Max Krieger, Blogger

August 1, 2017

20 Min Read

This is part 1 of an ongoing postmortem of Train, a conversation-based, narrative-driven art game about journeys, destinations, and reconciling perspectives that I released in March of 2017. You can download Train from GameJolt or IndieDB.

 

1

 

The poverty line is located in Cleveland, Ohio. 

It is drawn perpendicular to Lakeshore Boulevard, a worn-down thoroughfare which runs along the Lake Erie shoreline of the city’s near east side.

To the east of this line is North Collinwood, a neighborhood of odd bedfellows - a thin lakefront sliver of modest lower-middle-class houses, home mostly to artists and academics, lines what is otherwise one of the poorest neighborhoods in the city. If you head south and cross a bridge arching over the nearby Collinwood Railyard, you will reach South Collinwood, an even more impoverished neighborhood located along Cleveland’s infamous St. Clair - Superior stretch, as well as East Cleveland, a crumbling inner-ring suburb on the brink of financial collapse.

MATERIAL:
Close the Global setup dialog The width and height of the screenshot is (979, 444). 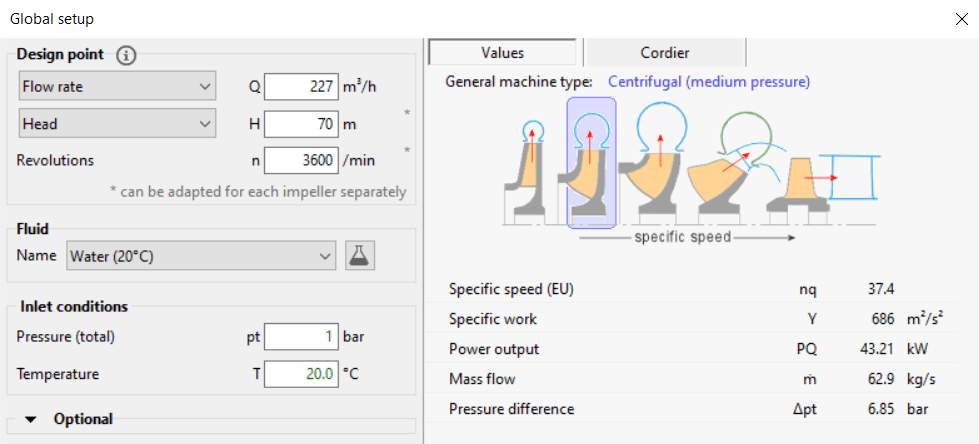(961, 19)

PROMPT 1: In the Train postmortem excerpt, revise the stretch from "The poverty line" through "of financial collapse." so that "avenue" appears in place of "thoroughfare".
PROMPT 2:
Answer these questions from the Train postmortem excerpt:
(a) In what month and year was Train released?
(b) Along which lake's shoreline does Lakeshore Boulevard run?
(c) What do you cross when heading south to reach South Collinwood?
PROMPT 3: According to the Train postmortem excerpt, why is North Collinwood described as a neighborhood of odd bedfellows?

WRITTEN SOLUTION 1:
The poverty line is located in Cleveland, Ohio. 

It is drawn perpendicular to Lakeshore Boulevard, a worn-down avenue which runs along the Lake Erie shoreline of the city’s near east side.

To the east of this line is North Collinwood, a neighborhood of odd bedfellows - a thin lakefront sliver of modest lower-middle-class houses, home mostly to artists and academics, lines what is otherwise one of the poorest neighborhoods in the city. If you head south and cross a bridge arching over the nearby Collinwood Railyard, you will reach South Collinwood, an even more impoverished neighborhood located along Cleveland’s infamous St. Clair - Superior stretch, as well as East Cleveland, a crumbling inner-ring suburb on the brink of financial collapse.

WRITTEN SOLUTION 2:
(a) March 2017.
(b) Lake Erie.
(c) A bridge arching over the Collinwood Railyard.

WRITTEN SOLUTION 3: A thin lakefront sliver of modest lower-middle-class houses, home mostly to artists and academics, lines what is otherwise one of the poorest neighborhoods in the city.